The two Americans “have designed methods for addressing some of our time’s most basic and pressing questions about how we create long-term sustained and sustainable economic growth,” the Royal Swedish Academy said on Monday.
Nordhaus, 77, began working on environmental issues in the early 1970s as part of an effort to put an economic costs on global warming. In the 1990s, he created the first model that calculates the interplay between the economy and the climate.
The focus of this year’s prize comes as the United Nations issued a dire warning on the urgent need to address climate change. Nordhaus has long cautioned that it’s “unlikely” that nations can achieve the targets set in the landmark Paris Agreement and that policy delays are raising the price of carbon needed to achieve the goals.
Uncertainty is no excuse for inaction, he said. “When the major parametric uncertainties are included, there is virtually no chance that the rise in temperature will be less than the target 2°C without more stringent and comprehensive climate change policies.”
The 62-year-old Romer, who at the start of this year stepped down as chief economist at the World Bank after a rocky term, has argued that policy makers should stop trying to fine-tune the business cycle and instead harness technology to foster growth. His work published in 1990 has served as the foundation for what’s called “endogenous growth theory,” a rich area of research into the regulations and policies that encourage new ideas and long-term prosperity.

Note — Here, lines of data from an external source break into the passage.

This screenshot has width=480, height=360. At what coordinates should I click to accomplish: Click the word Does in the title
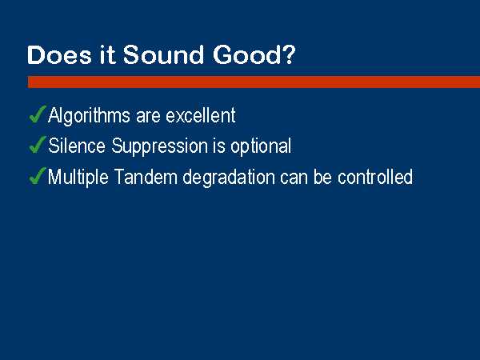(59, 54)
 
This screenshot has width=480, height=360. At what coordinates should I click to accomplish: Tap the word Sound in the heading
(163, 54)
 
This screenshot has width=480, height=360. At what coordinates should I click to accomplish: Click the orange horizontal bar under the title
(254, 82)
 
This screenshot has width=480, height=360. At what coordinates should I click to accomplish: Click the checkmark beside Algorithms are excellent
(38, 114)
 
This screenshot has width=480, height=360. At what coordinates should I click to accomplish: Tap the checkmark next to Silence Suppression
(38, 144)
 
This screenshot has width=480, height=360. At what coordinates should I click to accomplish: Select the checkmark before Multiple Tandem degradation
(38, 176)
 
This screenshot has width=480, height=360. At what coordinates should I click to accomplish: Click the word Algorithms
(89, 116)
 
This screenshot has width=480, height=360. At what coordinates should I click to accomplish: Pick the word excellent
(201, 115)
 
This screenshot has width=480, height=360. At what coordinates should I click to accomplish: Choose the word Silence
(77, 146)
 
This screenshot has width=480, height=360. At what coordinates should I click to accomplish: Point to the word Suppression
(159, 146)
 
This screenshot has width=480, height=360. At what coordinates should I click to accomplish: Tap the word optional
(261, 146)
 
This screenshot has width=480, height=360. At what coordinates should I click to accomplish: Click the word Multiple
(78, 178)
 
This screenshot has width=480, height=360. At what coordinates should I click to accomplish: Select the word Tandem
(146, 177)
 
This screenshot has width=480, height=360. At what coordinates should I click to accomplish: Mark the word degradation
(229, 178)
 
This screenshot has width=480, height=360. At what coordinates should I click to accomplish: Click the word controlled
(375, 177)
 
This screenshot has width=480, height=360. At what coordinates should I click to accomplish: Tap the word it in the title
(107, 54)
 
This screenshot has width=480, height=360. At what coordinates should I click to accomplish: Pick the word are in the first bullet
(148, 118)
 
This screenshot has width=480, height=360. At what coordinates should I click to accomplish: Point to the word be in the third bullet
(322, 177)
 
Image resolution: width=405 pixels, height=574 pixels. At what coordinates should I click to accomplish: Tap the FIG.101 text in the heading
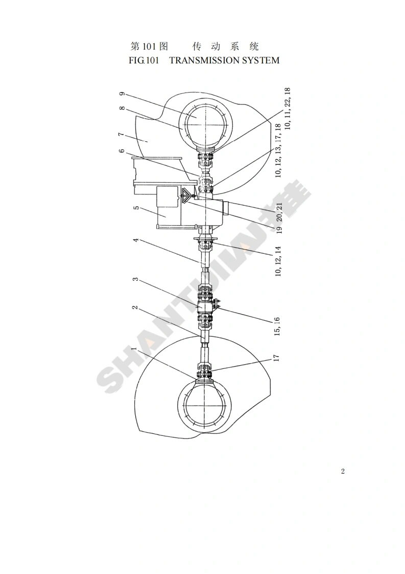tap(144, 60)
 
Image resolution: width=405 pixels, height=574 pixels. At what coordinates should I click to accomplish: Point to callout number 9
tap(123, 94)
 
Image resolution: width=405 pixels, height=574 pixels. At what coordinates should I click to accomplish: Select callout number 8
tap(123, 109)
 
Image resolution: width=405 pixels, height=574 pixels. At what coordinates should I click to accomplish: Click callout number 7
tap(122, 135)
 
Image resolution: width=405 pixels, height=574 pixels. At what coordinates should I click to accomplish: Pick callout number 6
tap(122, 151)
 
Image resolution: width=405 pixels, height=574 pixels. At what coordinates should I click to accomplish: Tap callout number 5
tap(136, 208)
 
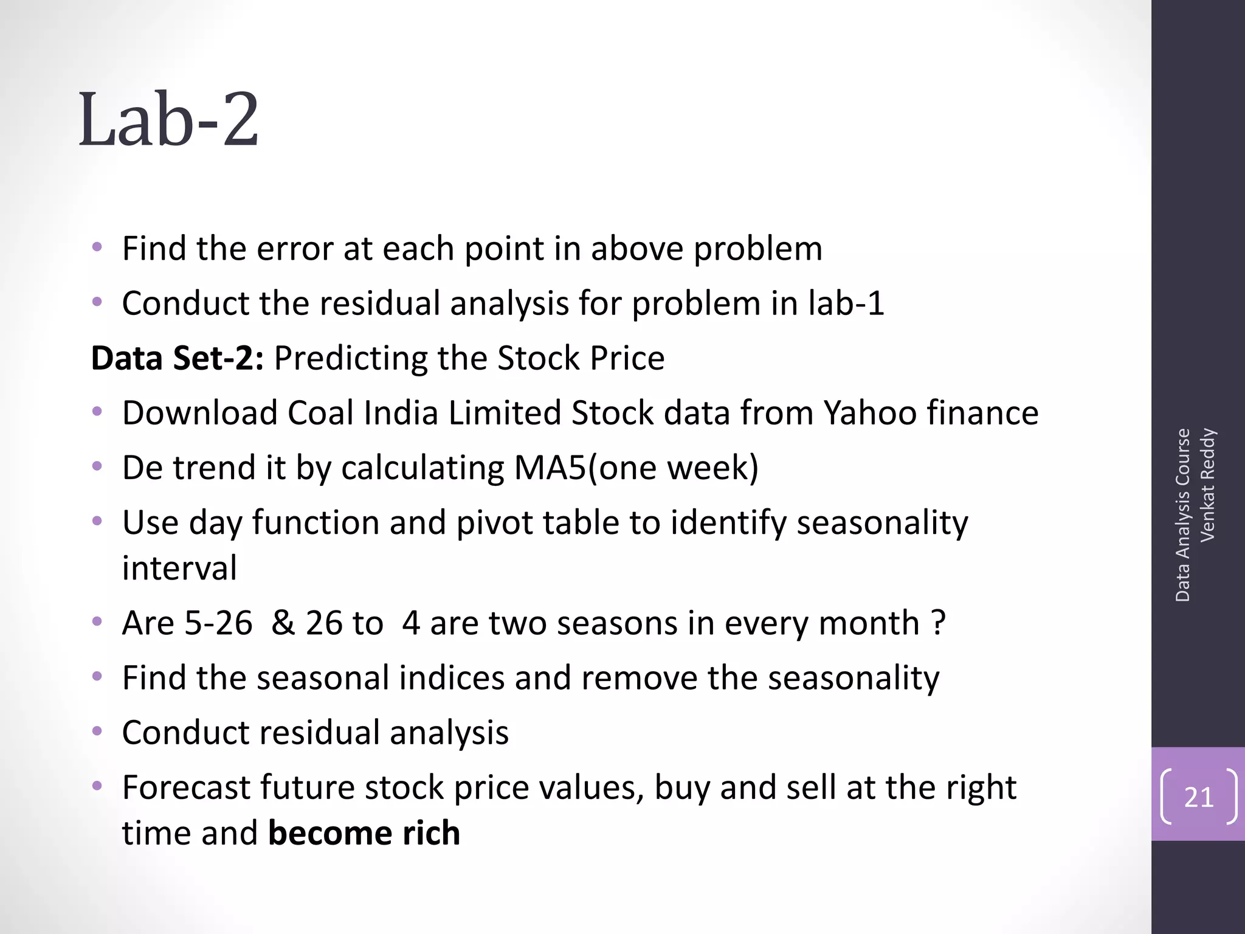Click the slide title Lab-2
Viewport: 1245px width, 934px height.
point(169,120)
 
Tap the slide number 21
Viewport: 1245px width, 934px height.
point(1198,797)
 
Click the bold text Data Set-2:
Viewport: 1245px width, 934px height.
point(177,358)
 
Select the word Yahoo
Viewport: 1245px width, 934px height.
point(870,413)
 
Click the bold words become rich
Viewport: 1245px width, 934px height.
point(364,832)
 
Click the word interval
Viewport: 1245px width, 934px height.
point(179,568)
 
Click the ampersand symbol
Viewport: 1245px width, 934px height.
point(283,623)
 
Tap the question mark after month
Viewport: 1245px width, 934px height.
point(938,623)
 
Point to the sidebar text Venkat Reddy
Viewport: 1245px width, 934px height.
point(1207,485)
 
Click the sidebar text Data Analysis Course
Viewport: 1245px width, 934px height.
point(1182,515)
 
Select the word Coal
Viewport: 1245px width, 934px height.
point(320,413)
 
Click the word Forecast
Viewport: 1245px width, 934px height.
point(186,787)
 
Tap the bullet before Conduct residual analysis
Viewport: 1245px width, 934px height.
point(97,732)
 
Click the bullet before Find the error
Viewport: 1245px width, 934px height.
point(97,248)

Romer said he started investigating why economic growth was speeding up and came to realize in part it was due to the fact that more people were connected by technology. “Globalization is just not about trading stuff,” he said at a press conference in New York. “It’s about sharing ideas.”
He also issued a warning on the current political debate. “Even though I remain optimistic about technological development, we’re starting to lose our commitment to the facts,” he said.

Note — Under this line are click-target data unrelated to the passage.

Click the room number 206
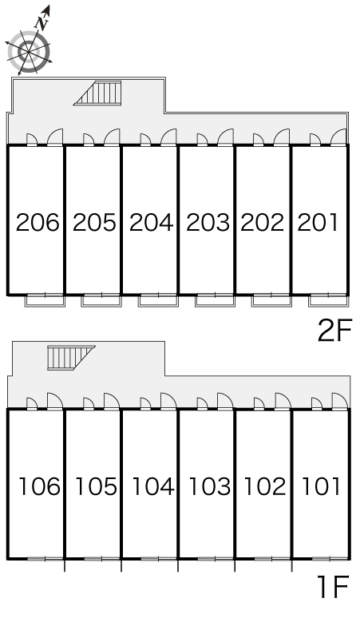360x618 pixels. coord(38,222)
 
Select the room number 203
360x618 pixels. coord(208,222)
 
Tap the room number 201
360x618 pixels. coord(318,222)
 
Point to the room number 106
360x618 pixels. coord(40,486)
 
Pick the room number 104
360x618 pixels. coord(152,486)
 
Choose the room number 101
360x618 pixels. coord(321,486)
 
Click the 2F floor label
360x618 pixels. coord(334,332)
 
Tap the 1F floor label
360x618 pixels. coord(334,587)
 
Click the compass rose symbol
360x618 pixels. coord(30,51)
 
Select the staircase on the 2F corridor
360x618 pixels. coord(97,93)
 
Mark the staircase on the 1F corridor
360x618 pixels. coord(71,358)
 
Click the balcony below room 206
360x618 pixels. coord(45,300)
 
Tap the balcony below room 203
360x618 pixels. coord(215,300)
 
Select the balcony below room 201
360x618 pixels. coord(329,300)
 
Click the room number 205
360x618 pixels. coord(94,222)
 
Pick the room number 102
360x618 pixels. coord(265,486)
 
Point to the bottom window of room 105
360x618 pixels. coord(101,559)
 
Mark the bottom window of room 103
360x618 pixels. coord(215,559)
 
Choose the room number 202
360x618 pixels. coord(263,222)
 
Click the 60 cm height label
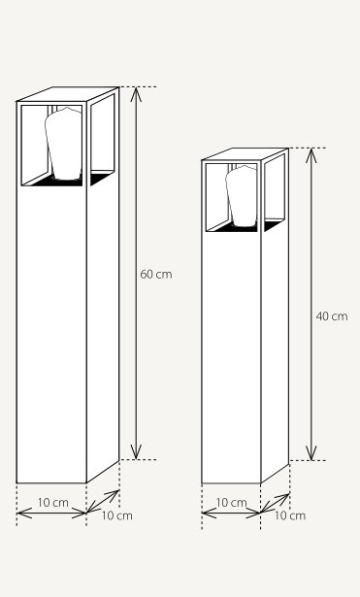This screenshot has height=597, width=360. point(156,274)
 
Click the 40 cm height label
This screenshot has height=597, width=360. point(332,316)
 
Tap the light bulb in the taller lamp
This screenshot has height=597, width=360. point(63,144)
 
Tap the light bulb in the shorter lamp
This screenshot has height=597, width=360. point(242,196)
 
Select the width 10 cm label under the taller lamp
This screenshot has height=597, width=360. point(53,503)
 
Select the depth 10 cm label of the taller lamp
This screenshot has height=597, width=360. point(116,515)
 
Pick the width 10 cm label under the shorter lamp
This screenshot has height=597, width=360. point(231,503)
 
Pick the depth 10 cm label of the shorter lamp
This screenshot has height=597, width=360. point(290,515)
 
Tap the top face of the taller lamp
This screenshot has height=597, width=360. point(68,94)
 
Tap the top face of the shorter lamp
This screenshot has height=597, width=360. point(245,153)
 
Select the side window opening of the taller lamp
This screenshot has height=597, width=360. point(102,140)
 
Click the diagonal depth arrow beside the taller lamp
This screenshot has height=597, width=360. point(103,501)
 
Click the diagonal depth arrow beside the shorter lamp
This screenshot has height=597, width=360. point(276,503)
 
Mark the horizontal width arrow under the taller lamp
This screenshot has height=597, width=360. point(51,513)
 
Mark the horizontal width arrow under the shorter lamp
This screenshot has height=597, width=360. point(231,513)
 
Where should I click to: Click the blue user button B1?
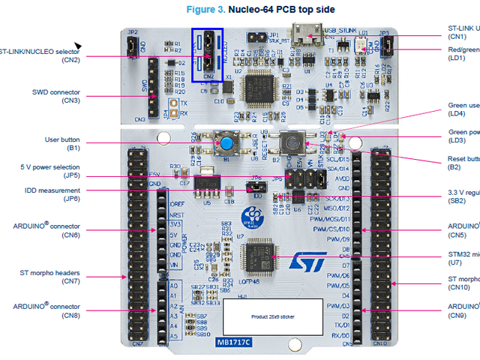coord(224,142)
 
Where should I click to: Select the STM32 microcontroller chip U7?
coord(262,255)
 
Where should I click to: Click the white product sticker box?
coord(273,317)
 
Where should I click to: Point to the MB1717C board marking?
coord(234,343)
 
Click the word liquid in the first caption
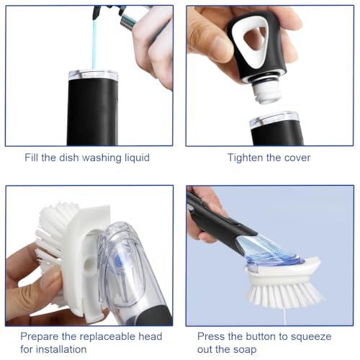point(133,157)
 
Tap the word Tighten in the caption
point(246,157)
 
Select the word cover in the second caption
point(296,157)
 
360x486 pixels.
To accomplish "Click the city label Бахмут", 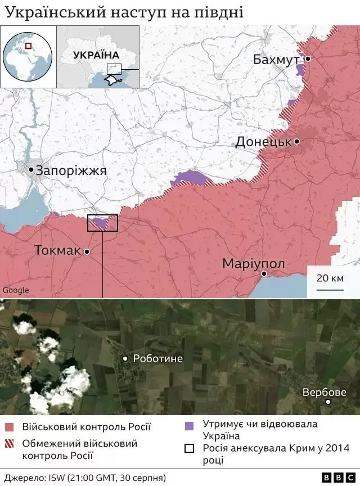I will click(276, 59).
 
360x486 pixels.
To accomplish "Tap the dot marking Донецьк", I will click(296, 142).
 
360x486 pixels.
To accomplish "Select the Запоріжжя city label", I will click(71, 171).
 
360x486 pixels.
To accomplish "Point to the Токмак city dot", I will click(87, 252).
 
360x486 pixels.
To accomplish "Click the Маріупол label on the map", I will click(254, 264).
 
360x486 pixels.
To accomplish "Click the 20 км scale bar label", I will click(330, 278).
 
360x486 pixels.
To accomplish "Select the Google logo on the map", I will click(16, 290).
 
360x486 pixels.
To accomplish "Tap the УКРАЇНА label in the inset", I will click(96, 55).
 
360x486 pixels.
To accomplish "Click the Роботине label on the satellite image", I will click(158, 358).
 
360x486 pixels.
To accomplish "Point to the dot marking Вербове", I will click(328, 402).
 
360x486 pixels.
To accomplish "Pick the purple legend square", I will click(189, 425).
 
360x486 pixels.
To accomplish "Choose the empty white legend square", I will click(189, 448).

“Both their methods and the core questions they’re addressing in the research are of the utmost importance to human welfare,” said Jakob Svensson, professor of economics and director of the Institute for International Economic Studies at Stockholm University. “I would hope that policy makers and politicians would use their findings to think about long-run global issues."

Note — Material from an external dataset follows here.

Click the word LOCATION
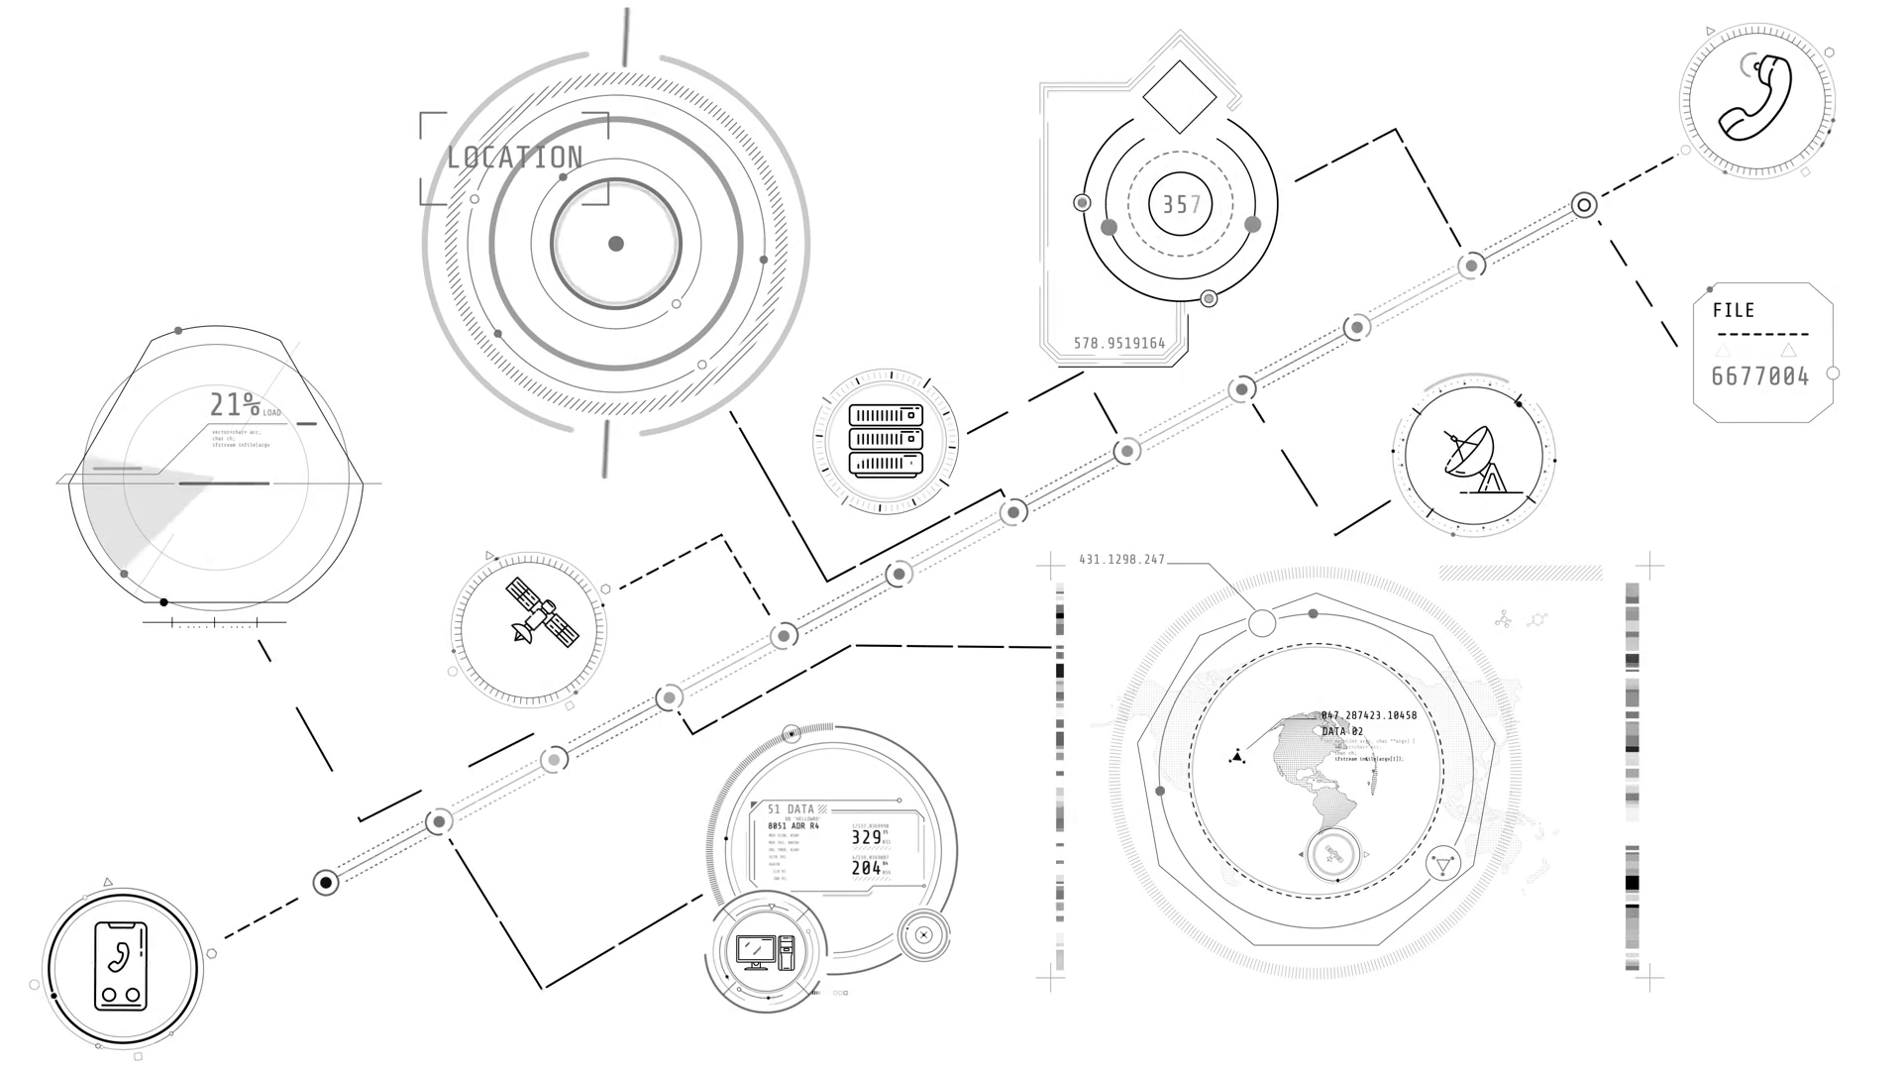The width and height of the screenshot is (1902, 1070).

Romer has been a long-time presence on the Nobel short list, and was even mistakenly announced as a laureate by NYU in 2016. But attacks on economic models and his profession have in recent years irritated many of his colleagues.
In a paper based on a 2016 January lecture, he declared: “For more than three decades, macroeconomics has gone backwards” by abandoning a commitment to facts in favor of models, Romer wrote. The “dismissal of fact goes so far beyond post-modern irony that it deserves its own label. I suggest ‘post-real’,” he said.
The 2018 awards not only coincide with the UN’s warning on the growing threat of climate change, but they come a little over a year after U.S. President Donald Trump dragged the world’s biggest economy out of the Paris climate accord.
The Swedish academy said that Nordhaus and Romer “do not deliver conclusive answers, but their findings have brought us considerably closer to answering the question of how we can achieve sustained and sustainable global economic growth.”
Born in Albuquerque, New Mexico in 1941, Nordhaus was an undergraduate at Yale and earned a doctorate in economics from the Massachusetts Institute of Technology in 1967. He returned to Yale to teach that year and has been at the New Haven, Connecticut-based university since, except for a two-year stint as a member of President Jimmy Carter’s Council of Economic Advisers from 1977 to 1979.
He’s also the co-author of a popular economics textbook with the late Paul Samuelson, who won the Nobel Prize in economics in 1970.
Romer, a native of Denver, is the son of Roy Romer, a former governor of Colorado. He earned a bachelor’s degree in mathematics from the University of Chicago and later a doctorate from the same university in 1983.
He studied under 1995 Nobel Prize-winner Robert Lucas, who was influenced by the free-market theories of Milton Friedman. Even so, he dismissed the university’s long-held precept that markets always produce efficient results, arguing that competition isn’t perfect and sometimes needs help.
While heading research at the World Bank, Romer came into conflict with staff for demanding they cut down on the use of “and” in their writing. He also asked for shorter emails and insisted presentations get straight to the point.
Seeing the disappointment of older colleagues as a young scholar, Romer said he promised himself to never want or expect the Nobel Prize because “it can just tear you up.”
The important thing was to commit to “something larger than yourself” that will “last beyond a life time,” Romer said at the press briefing.
Annual prizes for achievements in physics, chemistry, medicine, peace and literature were established in the will of Alfred Nobel, the Swedish inventor of dynamite, who died in 1896. The prize in economic sciences was added by Sweden’s central bank in 1968.